— Dataset content —

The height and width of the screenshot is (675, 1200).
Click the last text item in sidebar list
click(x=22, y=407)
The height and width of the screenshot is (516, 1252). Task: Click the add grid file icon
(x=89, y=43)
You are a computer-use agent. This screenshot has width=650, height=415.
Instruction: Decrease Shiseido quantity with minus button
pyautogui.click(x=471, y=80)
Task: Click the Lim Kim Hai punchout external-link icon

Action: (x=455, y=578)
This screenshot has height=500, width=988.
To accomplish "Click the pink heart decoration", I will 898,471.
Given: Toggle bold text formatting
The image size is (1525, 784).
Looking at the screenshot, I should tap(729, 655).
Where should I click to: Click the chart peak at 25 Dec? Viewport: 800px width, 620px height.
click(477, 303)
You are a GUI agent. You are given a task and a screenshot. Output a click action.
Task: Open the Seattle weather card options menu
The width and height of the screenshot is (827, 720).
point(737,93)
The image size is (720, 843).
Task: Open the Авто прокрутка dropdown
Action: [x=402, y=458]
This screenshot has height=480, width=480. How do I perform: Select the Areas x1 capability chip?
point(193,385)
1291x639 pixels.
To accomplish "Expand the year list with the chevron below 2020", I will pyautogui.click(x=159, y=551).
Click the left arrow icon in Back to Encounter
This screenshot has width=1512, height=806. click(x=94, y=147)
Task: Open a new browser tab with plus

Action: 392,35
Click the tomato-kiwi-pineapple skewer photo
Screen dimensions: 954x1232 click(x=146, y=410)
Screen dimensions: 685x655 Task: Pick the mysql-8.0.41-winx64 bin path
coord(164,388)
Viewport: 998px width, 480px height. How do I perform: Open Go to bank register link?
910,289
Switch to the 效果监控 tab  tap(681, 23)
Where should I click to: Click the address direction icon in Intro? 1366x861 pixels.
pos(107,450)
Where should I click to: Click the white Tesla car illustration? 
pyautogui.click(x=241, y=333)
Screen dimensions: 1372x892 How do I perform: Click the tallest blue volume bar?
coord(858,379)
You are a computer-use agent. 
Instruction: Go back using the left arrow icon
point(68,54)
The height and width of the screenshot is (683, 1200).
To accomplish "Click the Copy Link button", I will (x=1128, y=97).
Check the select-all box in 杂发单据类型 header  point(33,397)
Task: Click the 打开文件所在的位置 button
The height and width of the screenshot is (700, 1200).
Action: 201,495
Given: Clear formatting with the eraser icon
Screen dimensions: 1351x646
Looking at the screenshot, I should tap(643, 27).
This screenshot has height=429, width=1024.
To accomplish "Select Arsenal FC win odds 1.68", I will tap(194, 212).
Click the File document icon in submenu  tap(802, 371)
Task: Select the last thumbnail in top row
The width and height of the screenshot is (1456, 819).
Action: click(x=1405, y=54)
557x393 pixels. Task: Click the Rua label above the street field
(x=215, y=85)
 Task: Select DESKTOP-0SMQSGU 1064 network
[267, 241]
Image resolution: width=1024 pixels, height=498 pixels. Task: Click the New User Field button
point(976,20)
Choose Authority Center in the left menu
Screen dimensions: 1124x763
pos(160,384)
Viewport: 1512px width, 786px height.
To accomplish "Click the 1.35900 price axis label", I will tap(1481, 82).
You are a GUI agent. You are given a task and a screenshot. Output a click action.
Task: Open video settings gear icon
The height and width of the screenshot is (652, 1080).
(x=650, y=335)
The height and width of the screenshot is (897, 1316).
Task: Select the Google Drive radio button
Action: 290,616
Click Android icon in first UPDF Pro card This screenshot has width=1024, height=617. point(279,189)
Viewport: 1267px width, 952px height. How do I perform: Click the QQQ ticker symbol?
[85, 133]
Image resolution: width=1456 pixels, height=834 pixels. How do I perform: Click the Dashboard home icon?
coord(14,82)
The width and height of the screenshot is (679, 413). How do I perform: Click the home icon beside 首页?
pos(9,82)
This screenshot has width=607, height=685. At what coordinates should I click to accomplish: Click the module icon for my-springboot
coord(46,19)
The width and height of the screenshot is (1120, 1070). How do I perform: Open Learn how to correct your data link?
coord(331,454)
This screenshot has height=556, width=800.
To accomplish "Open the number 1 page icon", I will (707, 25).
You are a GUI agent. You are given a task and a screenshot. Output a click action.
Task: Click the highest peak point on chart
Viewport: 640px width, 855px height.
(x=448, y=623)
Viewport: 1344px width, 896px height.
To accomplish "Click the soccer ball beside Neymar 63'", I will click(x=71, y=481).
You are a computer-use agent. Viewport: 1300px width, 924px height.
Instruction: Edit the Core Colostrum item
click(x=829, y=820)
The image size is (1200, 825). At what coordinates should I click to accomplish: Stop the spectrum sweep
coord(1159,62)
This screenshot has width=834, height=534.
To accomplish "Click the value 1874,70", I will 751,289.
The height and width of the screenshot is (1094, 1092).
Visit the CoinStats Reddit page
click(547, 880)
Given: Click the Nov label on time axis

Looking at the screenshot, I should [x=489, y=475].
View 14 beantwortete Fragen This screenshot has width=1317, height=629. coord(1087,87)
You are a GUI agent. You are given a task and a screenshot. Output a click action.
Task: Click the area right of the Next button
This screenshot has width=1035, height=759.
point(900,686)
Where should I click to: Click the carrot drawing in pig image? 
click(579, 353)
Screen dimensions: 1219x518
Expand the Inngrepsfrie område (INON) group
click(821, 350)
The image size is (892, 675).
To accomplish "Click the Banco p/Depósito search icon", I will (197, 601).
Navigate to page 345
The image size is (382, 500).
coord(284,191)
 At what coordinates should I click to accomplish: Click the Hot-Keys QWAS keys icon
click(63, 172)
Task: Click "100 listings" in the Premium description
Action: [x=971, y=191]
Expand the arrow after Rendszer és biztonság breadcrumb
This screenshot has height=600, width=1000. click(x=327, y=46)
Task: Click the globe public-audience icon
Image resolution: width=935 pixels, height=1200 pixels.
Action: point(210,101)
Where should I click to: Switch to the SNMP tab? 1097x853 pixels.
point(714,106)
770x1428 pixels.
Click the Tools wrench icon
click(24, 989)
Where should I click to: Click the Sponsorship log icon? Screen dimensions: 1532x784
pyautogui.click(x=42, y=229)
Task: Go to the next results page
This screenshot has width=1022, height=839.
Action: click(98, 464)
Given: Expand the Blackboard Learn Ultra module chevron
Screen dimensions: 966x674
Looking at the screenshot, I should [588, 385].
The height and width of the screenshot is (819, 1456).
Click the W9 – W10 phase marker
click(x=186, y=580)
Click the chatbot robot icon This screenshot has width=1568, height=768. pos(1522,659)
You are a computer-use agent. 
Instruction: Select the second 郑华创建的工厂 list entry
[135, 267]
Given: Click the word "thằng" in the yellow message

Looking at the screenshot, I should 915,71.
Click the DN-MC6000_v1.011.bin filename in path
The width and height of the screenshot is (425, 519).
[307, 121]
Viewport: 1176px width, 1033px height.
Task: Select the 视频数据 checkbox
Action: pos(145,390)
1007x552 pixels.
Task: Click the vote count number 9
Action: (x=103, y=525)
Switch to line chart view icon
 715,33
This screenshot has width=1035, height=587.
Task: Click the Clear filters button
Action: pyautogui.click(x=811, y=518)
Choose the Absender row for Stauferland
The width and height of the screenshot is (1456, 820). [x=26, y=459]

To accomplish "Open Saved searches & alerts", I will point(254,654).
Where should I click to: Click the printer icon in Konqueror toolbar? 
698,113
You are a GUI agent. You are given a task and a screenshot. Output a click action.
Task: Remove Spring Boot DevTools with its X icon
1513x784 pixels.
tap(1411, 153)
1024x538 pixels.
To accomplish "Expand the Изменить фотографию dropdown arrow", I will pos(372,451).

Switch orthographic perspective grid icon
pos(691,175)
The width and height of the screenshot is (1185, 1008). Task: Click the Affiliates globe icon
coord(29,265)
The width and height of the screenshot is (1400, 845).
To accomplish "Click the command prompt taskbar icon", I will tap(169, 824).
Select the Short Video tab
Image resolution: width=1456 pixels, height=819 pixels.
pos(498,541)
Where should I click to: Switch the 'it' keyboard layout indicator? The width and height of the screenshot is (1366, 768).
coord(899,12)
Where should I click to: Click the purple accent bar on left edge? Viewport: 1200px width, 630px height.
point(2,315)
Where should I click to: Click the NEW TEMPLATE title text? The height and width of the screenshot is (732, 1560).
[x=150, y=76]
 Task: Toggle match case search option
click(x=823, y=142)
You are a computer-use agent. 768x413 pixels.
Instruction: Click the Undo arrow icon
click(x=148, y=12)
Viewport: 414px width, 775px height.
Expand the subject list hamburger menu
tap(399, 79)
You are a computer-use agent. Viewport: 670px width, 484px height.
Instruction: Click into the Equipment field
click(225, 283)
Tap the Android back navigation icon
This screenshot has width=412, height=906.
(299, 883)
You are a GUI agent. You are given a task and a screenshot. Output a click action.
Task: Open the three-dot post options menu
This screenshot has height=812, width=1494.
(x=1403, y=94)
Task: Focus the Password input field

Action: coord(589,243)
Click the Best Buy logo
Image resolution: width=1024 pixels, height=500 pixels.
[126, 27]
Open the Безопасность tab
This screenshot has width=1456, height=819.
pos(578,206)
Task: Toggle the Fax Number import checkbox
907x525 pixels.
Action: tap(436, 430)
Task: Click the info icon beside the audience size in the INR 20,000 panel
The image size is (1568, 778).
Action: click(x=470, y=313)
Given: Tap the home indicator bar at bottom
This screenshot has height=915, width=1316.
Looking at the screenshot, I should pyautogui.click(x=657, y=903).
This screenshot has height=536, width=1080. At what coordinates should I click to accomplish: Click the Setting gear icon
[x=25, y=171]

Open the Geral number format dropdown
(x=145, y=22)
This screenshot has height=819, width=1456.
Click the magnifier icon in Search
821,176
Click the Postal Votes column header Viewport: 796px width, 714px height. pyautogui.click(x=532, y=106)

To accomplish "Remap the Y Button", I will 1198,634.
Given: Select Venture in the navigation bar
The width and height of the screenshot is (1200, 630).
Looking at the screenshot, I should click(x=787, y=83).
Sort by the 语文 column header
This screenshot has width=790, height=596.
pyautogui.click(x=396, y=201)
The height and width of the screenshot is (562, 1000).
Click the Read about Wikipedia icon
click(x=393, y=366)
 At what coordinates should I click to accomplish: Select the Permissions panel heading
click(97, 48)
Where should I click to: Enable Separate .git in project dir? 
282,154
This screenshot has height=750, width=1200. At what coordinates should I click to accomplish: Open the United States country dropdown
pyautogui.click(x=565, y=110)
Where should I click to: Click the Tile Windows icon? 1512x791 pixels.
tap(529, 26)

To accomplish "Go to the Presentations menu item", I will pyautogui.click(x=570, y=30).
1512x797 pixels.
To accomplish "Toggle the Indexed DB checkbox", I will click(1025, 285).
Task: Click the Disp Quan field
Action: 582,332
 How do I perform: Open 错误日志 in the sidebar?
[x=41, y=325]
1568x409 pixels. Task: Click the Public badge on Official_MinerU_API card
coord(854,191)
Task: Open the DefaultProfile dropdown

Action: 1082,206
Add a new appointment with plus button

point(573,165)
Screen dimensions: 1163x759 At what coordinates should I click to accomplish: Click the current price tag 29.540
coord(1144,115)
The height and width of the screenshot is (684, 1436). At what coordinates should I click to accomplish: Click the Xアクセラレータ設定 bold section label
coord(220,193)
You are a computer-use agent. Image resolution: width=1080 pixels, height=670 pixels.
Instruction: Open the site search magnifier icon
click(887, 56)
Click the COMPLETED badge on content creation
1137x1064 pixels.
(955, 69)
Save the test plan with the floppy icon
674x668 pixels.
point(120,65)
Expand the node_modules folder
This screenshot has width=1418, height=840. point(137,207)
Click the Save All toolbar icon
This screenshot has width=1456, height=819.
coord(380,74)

— The request —
Copy word for word the part of the records that opens with the line containing "Task: Click the Lim" and closes with the line containing "Action: 392,35", including both of those lines.

— Solved problem —
Task: Click the Lim Kim Hai punchout external-link icon

Action: (x=455, y=578)
This screenshot has height=500, width=988.
To accomplish "Click the pink heart decoration", I will 898,471.
Given: Toggle bold text formatting
The image size is (1525, 784).
Looking at the screenshot, I should tap(729, 655).
Where should I click to: Click the chart peak at 25 Dec? Viewport: 800px width, 620px height.
click(477, 303)
You are a GUI agent. You are given a task and a screenshot. Output a click action.
Task: Open the Seattle weather card options menu
The width and height of the screenshot is (827, 720).
point(737,93)
The image size is (720, 843).
Task: Open the Авто прокрутка dropdown
Action: [x=402, y=458]
This screenshot has height=480, width=480. How do I perform: Select the Areas x1 capability chip?
point(193,385)
1291x639 pixels.
To accomplish "Expand the year list with the chevron below 2020", I will pyautogui.click(x=159, y=551).
Click the left arrow icon in Back to Encounter
This screenshot has width=1512, height=806. click(x=94, y=147)
Task: Open a new browser tab with plus

Action: 392,35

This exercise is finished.